HB22-1202 (Herod & McCluskie/ Zenzinger & Coleman) School Finance Student Poverty Measure
Summary
This bill establishes a process for creating a new measure to identify students at risk of poor academic outcomes due to economic disadvantage. This will allow the state’s school funding formula to more accurately allocate resources to serve those students. The new measure would consider the percentage of students certified as eligible for the federal school lunch program based on eligibility for other public benefit programs, supplemented by enrollment in the medical assistance program or the children’s basic health plan. It would also include neighborhood or community level socioeconomic factors linked to each student’s census block group. The bill also specifies the membership of a working group, which would convene to make recommendations for the implementation of the new at-risk measure in a future school year.
Position
The Children’s Campaign supports this bill, and submitted comments to the School Finance Legislative Interim Committee supporting the approach it recommends. The experience of child poverty presents barriers to learning. To provide students from low-income families with the resources and opportunities to succeed, we must use an accurate measure of economic hardship. Unfortunately, our reliance on free and reduced-price lunch forms for school funding purposes has been a growing problem for years, and the pandemic made this especially apparent as we saw at-risk student counts decline dramatically. Because of Colorado’s high enrollment rate in Medicaid and CHP+, we believe that using Identified Student Percentage (ISP) supplemented with Medicaid would have the effect of automatically capturing a larger number of students who qualify for means-tested social services. We also see benefits to using a multi-pronged approach that includes student-centered neighborhood weights. For example, indicators such as parental educational attainment and home ownership rates have the potential to capture other measures that affect children’s educational trajectories.
Current Status
The bill was signed into law on May 3.
Previous Statuses
April 15, 2022
The bill passed out of the Senate on a vote of 32-1. It now heads to the governor for signature.
April 1, 2022
The bill passed unanimously out of the Senate Education Committee.

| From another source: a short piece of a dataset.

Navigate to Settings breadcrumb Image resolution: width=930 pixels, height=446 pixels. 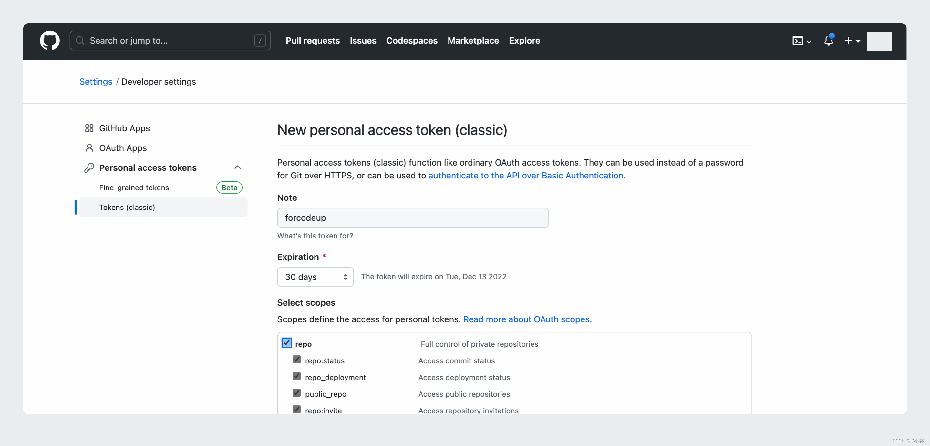(x=96, y=81)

Leslie Colwell, our Vice President of K-12 Education Initiatives, testified in support. The bill now heads to appropriations.
March 25, 2022
The bill passed out of the House, unamended, after its third reading. It now heads to the Senate Education Committee, where it will be heard on March 31 at 1:30 p.m.
March 4, 2022
This bill passed the House Education Committee unanimously and now heads to the House Appropriations Committee. Vice President of Education Initiatives, Leslie Colwell, testified in support.
February 11, 2022
This bill was introduced and assigned to the House Education Committee.